**Data shown**

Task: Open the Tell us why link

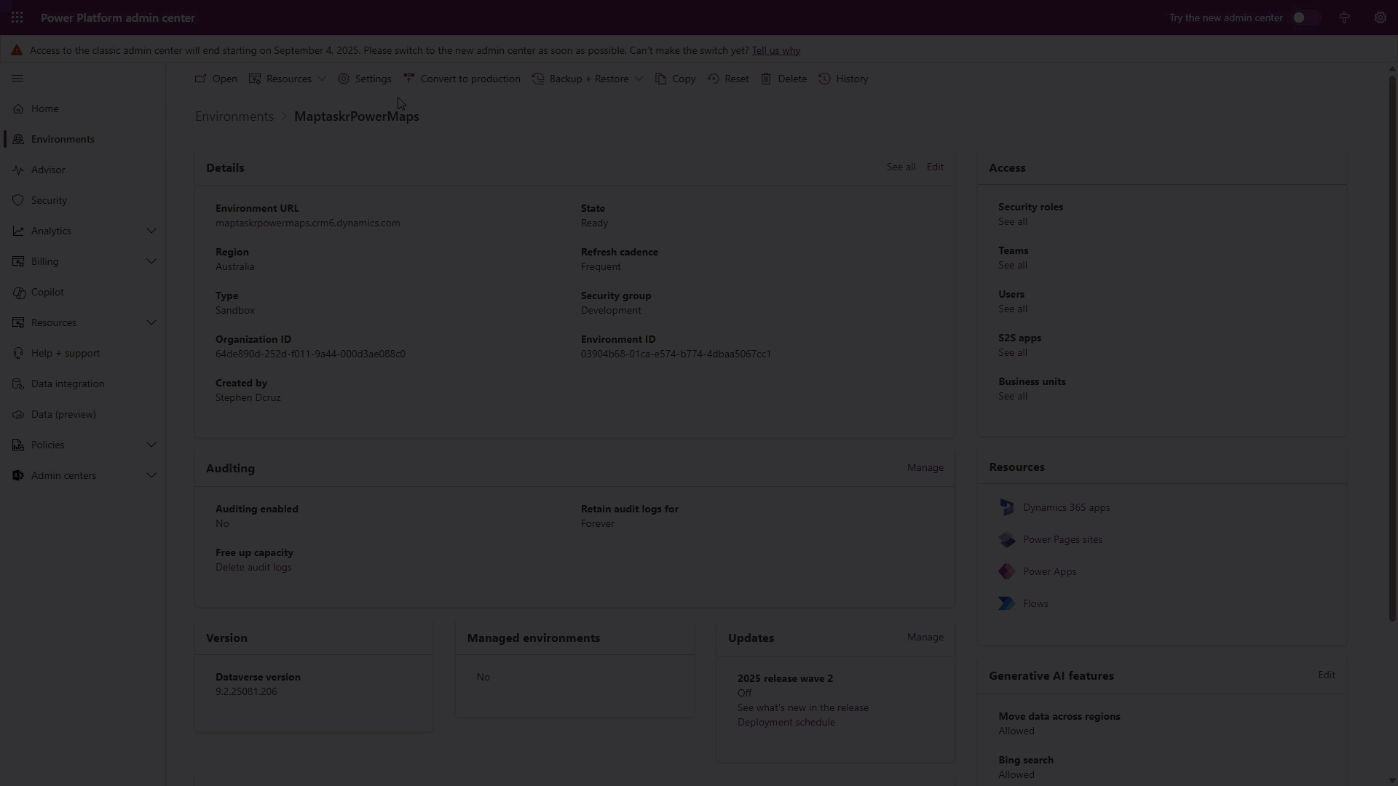Action: (774, 50)
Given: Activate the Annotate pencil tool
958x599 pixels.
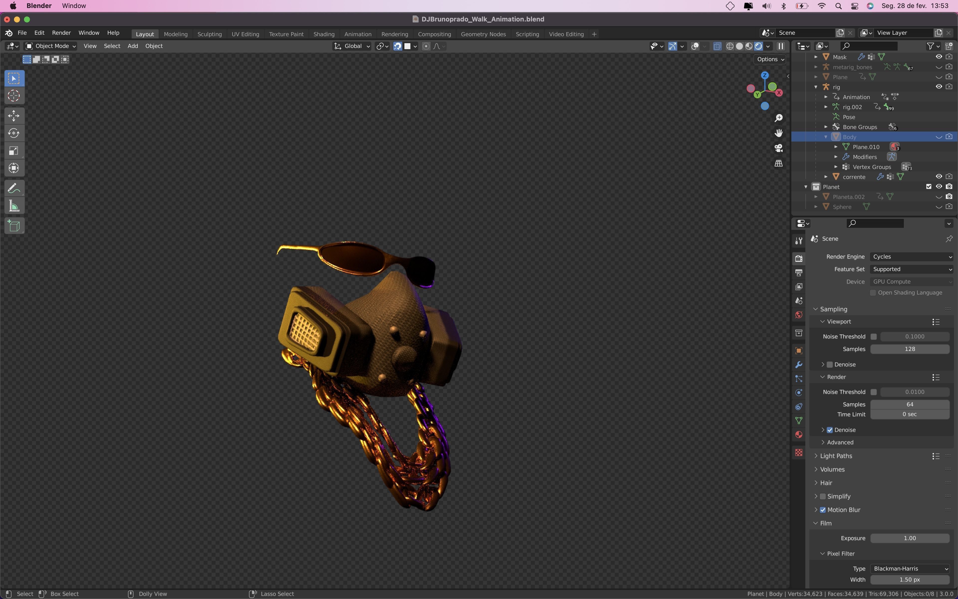Looking at the screenshot, I should (x=14, y=188).
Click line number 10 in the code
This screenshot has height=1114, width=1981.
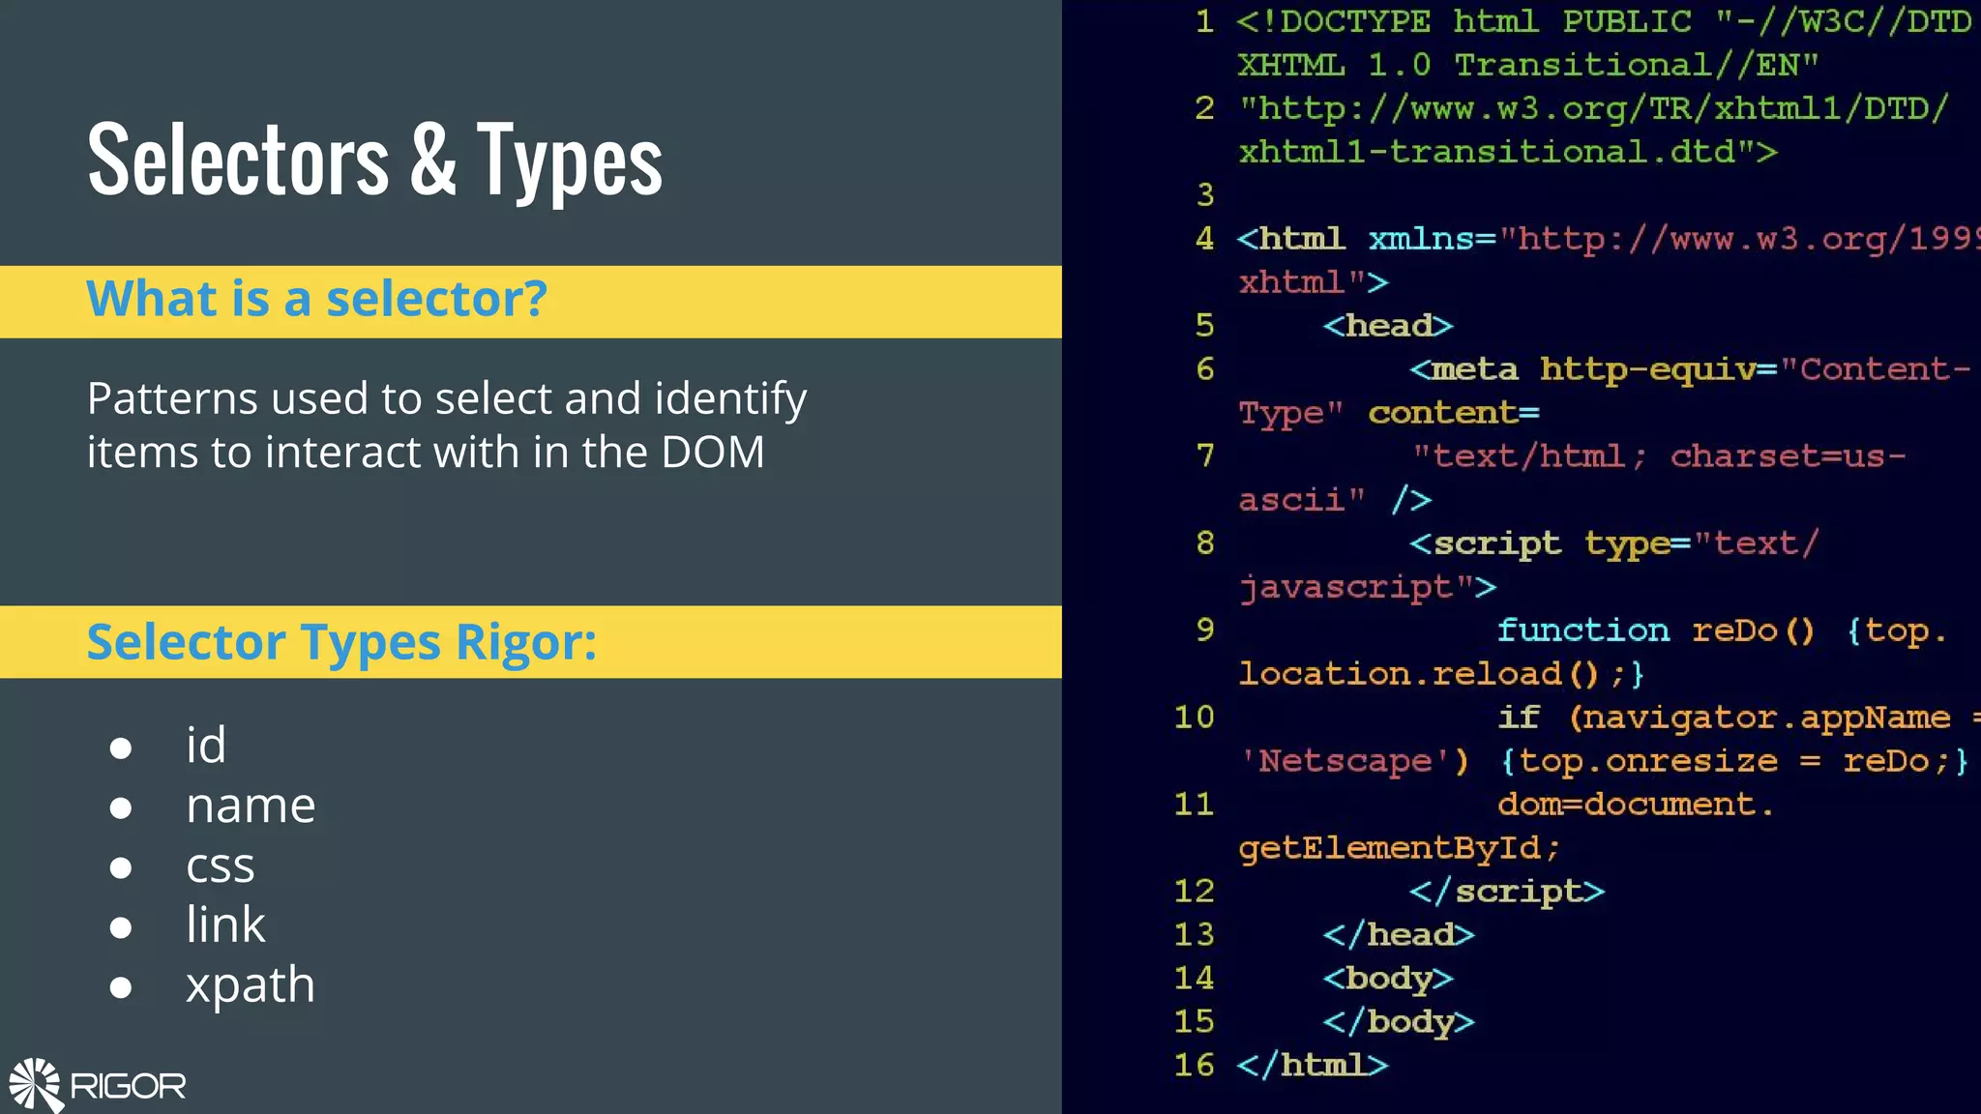[x=1194, y=718]
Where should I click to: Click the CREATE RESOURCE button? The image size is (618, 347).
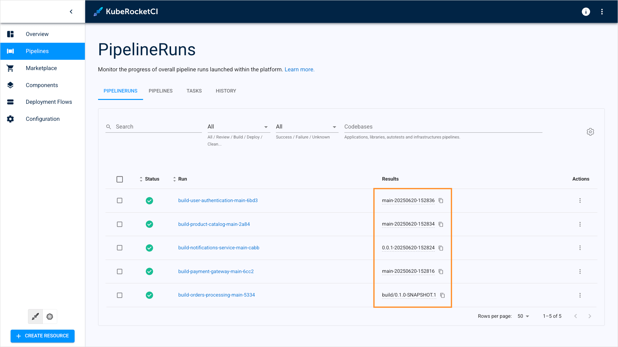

**Your task**
For each entry, repeat its text exactly and leave out any picture it holds.

**Result for this exercise**
Task: Open the Tell us why link

Action: (774, 50)
Given: Activate the Annotate pencil tool
958x599 pixels.
Looking at the screenshot, I should (x=14, y=188).
Click line number 10 in the code
This screenshot has height=1114, width=1981.
[x=1194, y=718]
Where should I click to: Click the CREATE RESOURCE button? The image size is (618, 347).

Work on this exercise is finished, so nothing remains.